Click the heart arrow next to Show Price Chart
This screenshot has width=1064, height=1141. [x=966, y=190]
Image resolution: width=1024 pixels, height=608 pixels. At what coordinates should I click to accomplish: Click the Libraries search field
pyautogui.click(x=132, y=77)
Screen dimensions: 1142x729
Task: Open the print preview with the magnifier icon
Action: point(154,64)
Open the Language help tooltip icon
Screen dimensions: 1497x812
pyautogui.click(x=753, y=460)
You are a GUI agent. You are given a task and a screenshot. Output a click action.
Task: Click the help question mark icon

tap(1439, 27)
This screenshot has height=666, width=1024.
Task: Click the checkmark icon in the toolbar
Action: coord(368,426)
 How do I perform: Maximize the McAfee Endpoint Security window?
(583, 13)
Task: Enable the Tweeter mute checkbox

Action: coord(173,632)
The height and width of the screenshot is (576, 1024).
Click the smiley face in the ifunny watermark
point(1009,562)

|---|

▶ Task objective
Output the full listing above without altering a single word.

▶ Solution to the problem
Click the heart arrow next to Show Price Chart
This screenshot has width=1064, height=1141. [x=966, y=190]
Image resolution: width=1024 pixels, height=608 pixels. At what coordinates should I click to accomplish: Click the Libraries search field
pyautogui.click(x=132, y=77)
Screen dimensions: 1142x729
Task: Open the print preview with the magnifier icon
Action: point(154,64)
Open the Language help tooltip icon
Screen dimensions: 1497x812
pyautogui.click(x=753, y=460)
You are a GUI agent. You are given a task and a screenshot. Output a click action.
Task: Click the help question mark icon

tap(1439, 27)
This screenshot has height=666, width=1024.
Task: Click the checkmark icon in the toolbar
Action: coord(368,426)
 How do I perform: Maximize the McAfee Endpoint Security window?
(583, 13)
Task: Enable the Tweeter mute checkbox

Action: coord(173,632)
The height and width of the screenshot is (576, 1024).
Click the smiley face in the ifunny watermark
point(1009,562)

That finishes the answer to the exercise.